Fra tutti i gesti, ce n'è uno che merita di essere considerato: è quello dell’indice puntato o indigitazione. Nessuno prima di Leonardo Da Vinci aveva conferito all’indigitazione un particolare prestigio caricandolo di un valore assoluto, divino.
Ce lo mostra nel San Giovanni e Michelangelo Buonarroti, un altro genio, nella Creazione di Adamo. Col passare dei secoli l’indigitazione ha perso il valore originario diventando semplice gesto di richiamo su se stessi o ammonizione o altro.




Roald Dahl doveva avere ben in mente il potere di un dito puntato al punto da trasferirlo ad una delle sue eroine nel breve romanzo Il dito magico: una bambina di otto anni - che non viene mai nominata - ma capace di indignarsi furiosamente di fronte alle ingiustizie e di puntare l’indice della mano destra facendo sprigionare un lampo… e di far cambiare le situazioni o le persone mettendole sull’orizzonte della “giustizia”. Perciò, quando i vicini di casa Paper rientrano con un cerbiatto, la bambina punta il dito magico su tutta la famiglia e il giorno dopo, tornati con un cospicuo bottino di caccia (ben 16 anatre selvatiche) ai signori Paper e i suoi due figlioli aspetta una sorpresa: il giorno dopo si svegliano con un paio di ali, due zampe e decisamente rimpiccioliti (Roald Dahl non dimentica di trasformare i personaggi dei suoi racconti quando sono agenti di ingiustizia). I signori Paper si trovano a dover fare i conti con la realtà che loro stessi hanno sottovalutato e sulla quale hanno infierito, dimostrando tutta l’aridità della loro esistenza. 
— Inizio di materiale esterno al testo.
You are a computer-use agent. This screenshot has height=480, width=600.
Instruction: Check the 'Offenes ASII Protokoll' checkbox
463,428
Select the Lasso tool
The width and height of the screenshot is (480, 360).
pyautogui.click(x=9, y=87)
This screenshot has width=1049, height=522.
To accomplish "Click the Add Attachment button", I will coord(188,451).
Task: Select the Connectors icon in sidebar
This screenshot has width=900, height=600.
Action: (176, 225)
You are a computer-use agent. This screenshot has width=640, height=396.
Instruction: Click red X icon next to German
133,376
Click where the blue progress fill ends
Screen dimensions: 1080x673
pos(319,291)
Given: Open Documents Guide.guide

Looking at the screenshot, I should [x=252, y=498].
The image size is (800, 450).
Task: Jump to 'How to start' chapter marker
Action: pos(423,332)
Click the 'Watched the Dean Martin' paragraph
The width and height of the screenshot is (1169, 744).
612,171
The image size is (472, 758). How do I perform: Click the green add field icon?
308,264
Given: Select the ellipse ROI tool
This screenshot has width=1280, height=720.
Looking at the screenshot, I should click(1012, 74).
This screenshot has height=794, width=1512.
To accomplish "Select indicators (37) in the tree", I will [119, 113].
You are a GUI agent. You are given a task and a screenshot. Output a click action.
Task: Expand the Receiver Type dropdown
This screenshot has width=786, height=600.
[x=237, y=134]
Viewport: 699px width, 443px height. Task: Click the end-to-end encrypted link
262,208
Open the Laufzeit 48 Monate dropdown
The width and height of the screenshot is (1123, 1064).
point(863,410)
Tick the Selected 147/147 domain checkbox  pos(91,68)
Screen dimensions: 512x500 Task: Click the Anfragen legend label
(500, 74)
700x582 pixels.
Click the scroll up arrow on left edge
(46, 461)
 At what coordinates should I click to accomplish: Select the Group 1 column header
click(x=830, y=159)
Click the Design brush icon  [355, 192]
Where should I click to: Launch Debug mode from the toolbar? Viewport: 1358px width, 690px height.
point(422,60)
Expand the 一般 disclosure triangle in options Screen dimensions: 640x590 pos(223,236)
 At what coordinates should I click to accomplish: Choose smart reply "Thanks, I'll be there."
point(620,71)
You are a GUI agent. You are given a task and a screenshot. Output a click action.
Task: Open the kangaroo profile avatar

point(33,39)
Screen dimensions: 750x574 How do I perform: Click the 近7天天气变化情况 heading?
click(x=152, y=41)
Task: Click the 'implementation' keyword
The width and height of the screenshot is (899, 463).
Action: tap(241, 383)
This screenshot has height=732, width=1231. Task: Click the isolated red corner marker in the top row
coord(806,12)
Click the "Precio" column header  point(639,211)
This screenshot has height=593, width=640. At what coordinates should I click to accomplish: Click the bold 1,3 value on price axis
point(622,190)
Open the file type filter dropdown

Messi alla porta della loro stessa casa dai genitori delle anatre uccise, si trovano nelle condizioni di costruirsi un nido per dormire e ripararsi, di cercare del cibo e di implorare la loro pietà quando le anatre imbracciano i fucili per sparare sui loro figli. 
Il finale è lieto, come sempre, ma lascia l’amaro in bocca nel lettore che viene sempre ricondotto ad un riflessione sulle abitudini umane, di un’umanità che solleva l’indice e decide le proprie sorti e quelle degli altri abitanti della Terra, cioè gli animali. 
In questo romanzo, uscito nel 1966, l’autore inverte le prove di forza tra cacciatori e prede lasciando a queste ultime la decisione di “puntare il dito”. 
Ancora una volta il gigante norvegese ci attende per un confronto, per una lettura pungente, per una impresa di crescita e di vita.